Une proposition qui n'est ni justifiée, ni nécessaire
La lettre interpelle les législateurs sur le fait que la Directive sur la lutte contre le terrorisme, adoptée en Mars 2017, couvre des domaines semblables à ceux débattus dans le cadre de cette nouvelle proposition relative aux contenus publiés en ligne. En outre, étant donné que nombre d'États n'ont pas mis en application la réglementation susmentionnée, son efficacité n'a à ce jour pas encore été mesurée.
"Sans preuves permettant de démontrer que les lois et mesures existantes, et en particulier la Directive susmentionnée, sont insuffisantes en vue de traiter les préjudices causés par les contenus à caractère terroriste publiés en ligne, la proposition de réglementation ne peut être considérée comme justifiée, ni comme nécessaire", indique la lettre.

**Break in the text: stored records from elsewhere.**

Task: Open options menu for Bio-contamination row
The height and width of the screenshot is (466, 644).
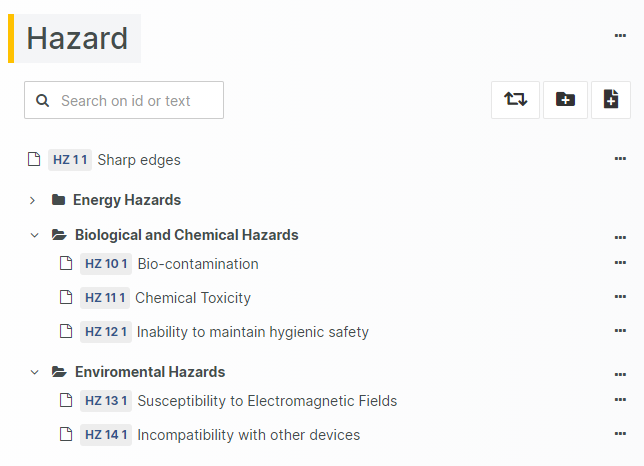Action: (620, 263)
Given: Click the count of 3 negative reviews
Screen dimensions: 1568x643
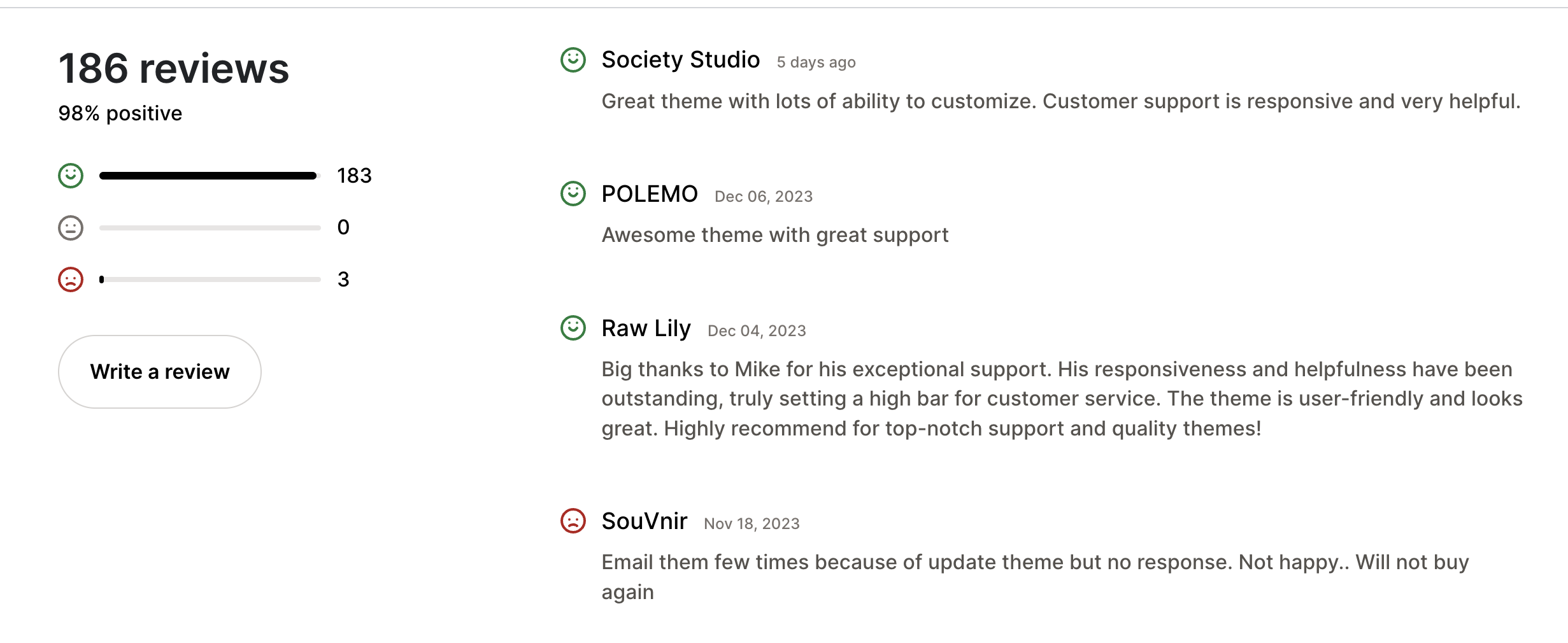Looking at the screenshot, I should click(x=344, y=279).
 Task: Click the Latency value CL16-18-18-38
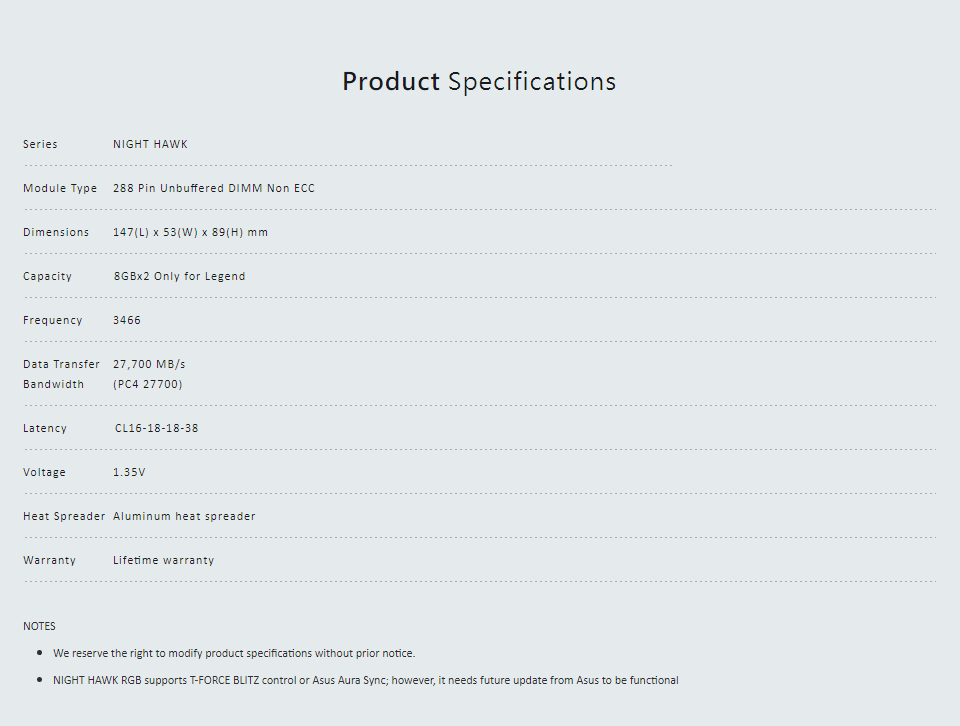point(157,428)
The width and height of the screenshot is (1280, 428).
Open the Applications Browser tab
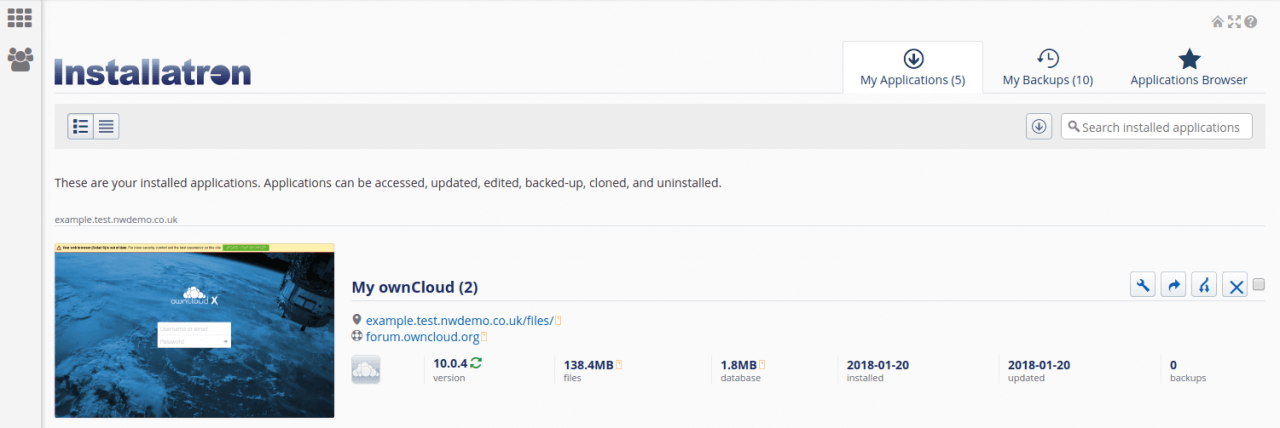1189,67
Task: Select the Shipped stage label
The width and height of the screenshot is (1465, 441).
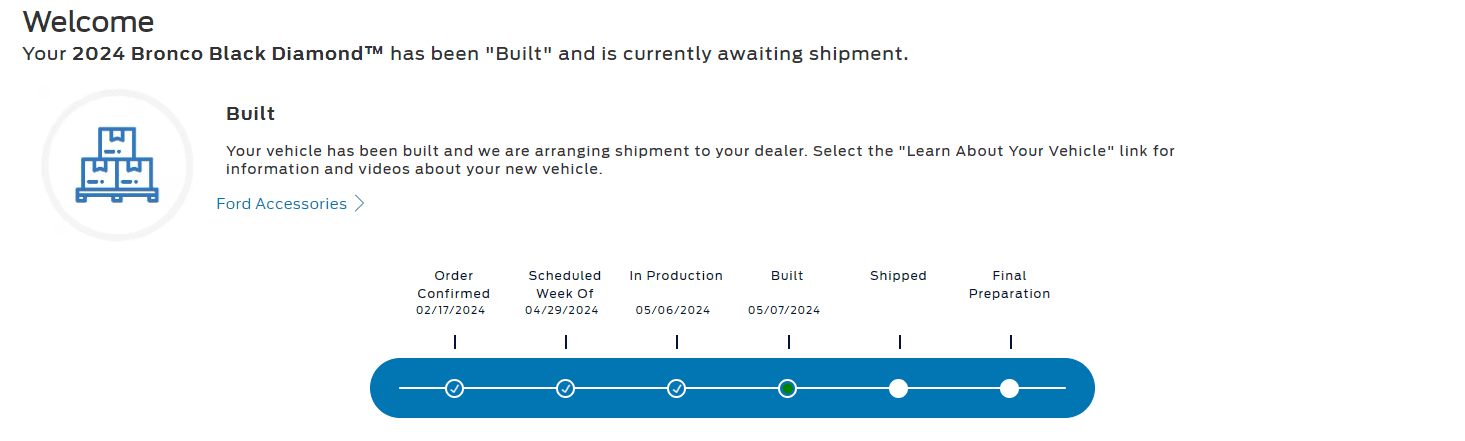Action: pos(898,276)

Ce document traite aussi des dangers que représente cette réglementation pour la liberté d'expression et la liberté d'information en Europe. Tout d'abord, la définition donné au "contenu terroriste" est extrêmement vague, et large. Cela augmente donc le risque de retrait et suppression arbitraire de contenus partagés en ligne ou publiés par des ONG ou journalistes, entre autres.
Un effet dissuasif
Les experts s'inquiètent des "mesure proactives" réclamées concernant les hébergeurs de contenus qui conduiront sans doute à l'application de solutions automatisées (comme le filtrage par des robots) et menaceraient le droit à la liberté d'expression sans prévoir de mécanismes de recours en cas d'abus.
La réglementation parle aussi de retraits quasi-immédiats de contenus par des "autorités compétentes", sans les définir, et ce dans l'heure suivant la publication concernée et sans autorisation préalable ou supervision d'un tribunal. Cela va sans doute entraîner les plateformes de partage en ligne à prendre des mesures extrêmes en vue de se prémunir des interventions de ces "autorités compétentes" non définies, qui pourraient les obliger à supprimer certains contenus.
Cela voudra aussi dire qu'un montant pharaonique de contenus parfaitement légaux seront retirés, surtout quand des entreprises appliquent plus librement des conditions d'utilisation qui restreignent déjà les expressions pouvant être jugées "désagréables" ou impopulaires, mais en rien illégales. Paradoxalement, cet effet dissuasif sur la liberté d'expression gênera également le travail des services de sécurité et forces de l'ordre puisque les publications à caractère terroriste représentent des sources utiles dans les enquêtes.